Granulomas are defined as a variable-sized loose collection of non-pigmented epithelioid or spindle-like histiocytes[7]. They are generally accompanied by lymphocytes and more rarely by necrotic material. The epithelioid histiocytes that make up the granulomas are kidney-shaped, spindle-like cells with a folded or boomerang shaped nucleus, faintly stained cytoplasm and non-prominent cell borders. There may be multinuclear giant cells but these are generally rare. Necrosis is usually not seen on the background of the smear in sarcoidosis cases[13]. The granulomas described in this study also possess the described cytomorphological features.
The sarcoidosis diagnosis is usually made by demonstrating non-caseating granulomas on biopsy and excluding other granuloma causes in practice.

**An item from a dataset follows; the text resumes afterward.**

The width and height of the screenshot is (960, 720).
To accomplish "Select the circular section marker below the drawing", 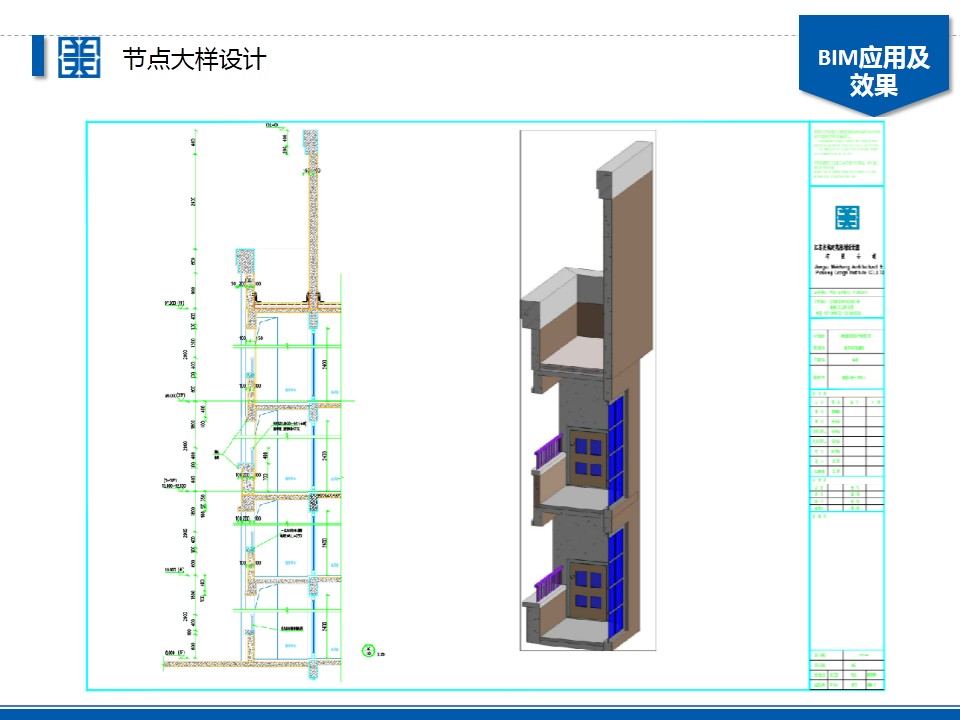I will (x=368, y=650).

The patients usually undergo transbronchial parenchymal tissue biopsy and one study has shown these biopsies to have a diagnostic adequacy of 70% with sensitivity increasing with higher number of samples[14]. Many studies have shown that the conventional TBFNAC method has similar adequacy rates, and there are reports of high sensitivity rates such as 90%[15-19]. The biggest advantage of TBFNAC method when compared with transbronchial parenchymal tissue biopsy method is that the morbidity rate is low and potential complications such as pneumothorax and bleeding are encountered less often.

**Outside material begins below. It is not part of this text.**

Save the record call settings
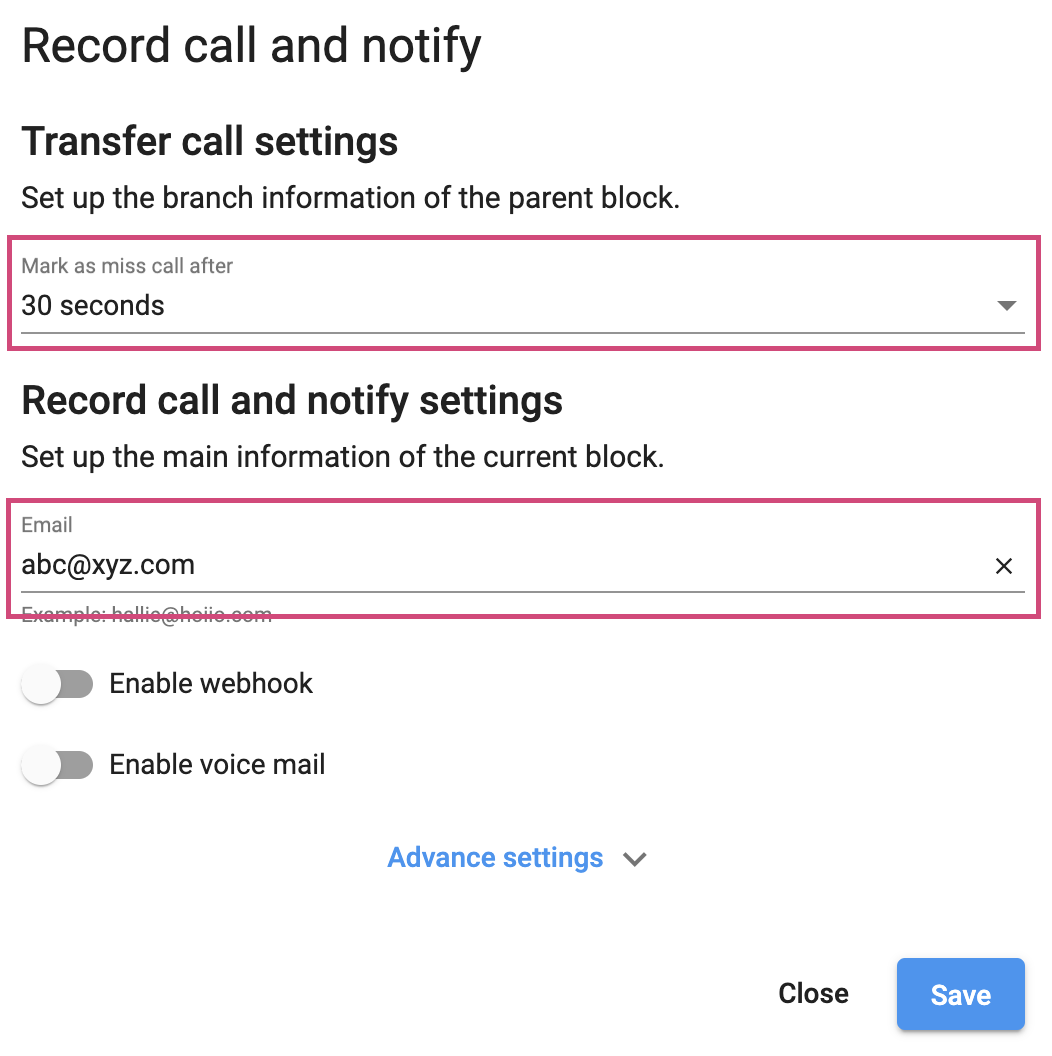This screenshot has height=1056, width=1052. (960, 994)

The differential diagnosis of sarcoidosis includes infectious causes, mycobacterial and fungal infections in the first place. The patient's clinical, radiological and laboratory findings provide a guideline but it is suggested that part of the sample be sent for culture and special histochemical stains for patients coming from a region with a high incidence of mycobacterial infections or where fungal infections are encountered and also in immunosuppressed patients or those receiving chemotherapy[13]. Another condition that must be kept in mind in the differential diagnosis of sarcoidosis is the possible presence of sarcoidlike granulomas in malignancies (especially non-small cell lung carcinomas, and lymphoid and germ cell tumors)[20-22]. It is thought that sarcoid-like granulomas seen in the lymph node represent a local T cell-mediated immune reaction against possible antigens or other factors released from the tumor tissue[23]. Sarcoidosis granulomas also contain B cells as a difference at the histopathological level[24].
In conclusion, this study's data and those already present in the literature indicate that TBFNAC is a successful diagnostic method for sarcoidosis. Defining a granuloma structure cytologically and determining the threshold lymphocyte count value in samples from the mediastinal/hilar lymph node increases the reliability and reproducibility of the method and also ensures standardization of cytological evaluation.